CHRONOLOGIE DE L’AFFAIRE

ESPIONNAGE DE LIBRE FLOT PAR LA DGSI
2018 – 2020

Une surveillance a été mise en place contre notre ami Libre Flot dès son retour du Rojava, comme pour beaucoup de volontaires internationalistes. « Un camarade parti en vacances en Amérique du Sud se retrouvait accusé d’avoir essayé de nouer des contacts avec une guérilla colombienne, un autre fréquentant la ZAD aurait prétendument tiré une fusée éclairante sur un hélicoptère de la gendarmerie, des dégradations d’antennes téléphoniques, de bornes Vélib ou de fourgons de police nous étaient également associées. Ces fables anxiogènes, parfaitement déconnectées de toute réalité, venaient confirmer ce que nous savions déjà : jusqu’à ce qu’il ait trouvé le coupable idéal, le ministère de l’Intérieur ne renoncerait pas à l’entreprise de diabolisation dont nous faisions l’objet. »

Il y a de fortes raisons de penser que Libre Flot était déjà sous le coup de plusieurs techniques de renseignement : à minima la géolocalisation et sonorisation de son véhicule d’habitation.

ENQUÊTE PRÉLIMINAIRE
7 février – 20 avril 2020

Le 7 février 2020, la DGSI déballe sa mélasse d’accusations « secret défense » dans un « rapport de judiciarisation » qu’elle transmet au Parquet National Anti-Terrorriste (PNAT). Ce dernier, qui adore les notes blanches, saute à pied-joint dedans. Le jour même, Benjamin CHAMBRE (1er vice procureur) se saisit de l’affaire et requière auprès d’un.e Juge des Libertés et de la Détention (JLD) l’usage des moyens de surveillance les plus intrusifs. Ils seront accordés immédiatement par la JLD Anne-Clémence COSTA.

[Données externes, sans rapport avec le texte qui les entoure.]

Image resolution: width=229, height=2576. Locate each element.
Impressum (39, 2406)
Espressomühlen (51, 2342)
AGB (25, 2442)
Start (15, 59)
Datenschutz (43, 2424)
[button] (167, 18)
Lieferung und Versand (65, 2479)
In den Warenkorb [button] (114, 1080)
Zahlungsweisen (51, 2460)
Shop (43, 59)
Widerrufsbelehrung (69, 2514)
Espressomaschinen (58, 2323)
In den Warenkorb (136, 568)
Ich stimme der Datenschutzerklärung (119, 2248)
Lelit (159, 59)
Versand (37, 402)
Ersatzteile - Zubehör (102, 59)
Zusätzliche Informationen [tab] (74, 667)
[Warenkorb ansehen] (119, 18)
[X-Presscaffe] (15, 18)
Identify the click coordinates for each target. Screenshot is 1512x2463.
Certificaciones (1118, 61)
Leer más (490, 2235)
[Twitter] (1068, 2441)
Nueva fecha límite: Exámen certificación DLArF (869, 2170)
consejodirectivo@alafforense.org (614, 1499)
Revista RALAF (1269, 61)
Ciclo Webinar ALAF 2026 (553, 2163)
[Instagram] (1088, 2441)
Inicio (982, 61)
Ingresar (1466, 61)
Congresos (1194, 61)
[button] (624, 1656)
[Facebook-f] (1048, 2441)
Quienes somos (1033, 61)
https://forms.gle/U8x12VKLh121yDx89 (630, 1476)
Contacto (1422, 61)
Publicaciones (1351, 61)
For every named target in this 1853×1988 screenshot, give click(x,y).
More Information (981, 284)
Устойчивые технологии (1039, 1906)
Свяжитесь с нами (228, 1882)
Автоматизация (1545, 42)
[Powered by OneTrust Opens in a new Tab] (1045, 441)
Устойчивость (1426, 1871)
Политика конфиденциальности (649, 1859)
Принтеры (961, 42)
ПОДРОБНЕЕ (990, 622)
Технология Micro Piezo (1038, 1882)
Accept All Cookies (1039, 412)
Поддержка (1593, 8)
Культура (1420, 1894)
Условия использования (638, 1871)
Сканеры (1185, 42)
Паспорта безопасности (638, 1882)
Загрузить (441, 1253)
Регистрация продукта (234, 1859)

Des micros dans un camion habité, des interceptions téléphoniques, géolocalisations en temps réel, IMSI catching, filatures, etc.

Ces deux mois permettent à la DGSI d’obtenir suffisamment d’éléments pour qu’une information judiciaire soit ouverte.

INFORMATION JUDICIAIRE
avril – décembre 2020

La surveillance continue. Les inculpé·es font leur vie chacun·e de leur côté.

ARRESTATIONS & INCARCÉRATION
8 décembre 2020 – 7 avril 2022

8 décembre 2020

À 6h du matin, différentes unités d’élite sous la houlette de la DGSI (GAO, RAID) interpellent simultanément neuf personnes aux quatre coins de la France : Toulouse, Rennes, Vitry-sur-Seine, Cubjac (Dordogne), Plestin-les-grèves (Finistère). Les portes sont enfoncées, des dizaines de robocops sur-armés et cagoulés s’engouffrent dans chaque domicile. Les démineurs et la brigade canine sont aussi présents.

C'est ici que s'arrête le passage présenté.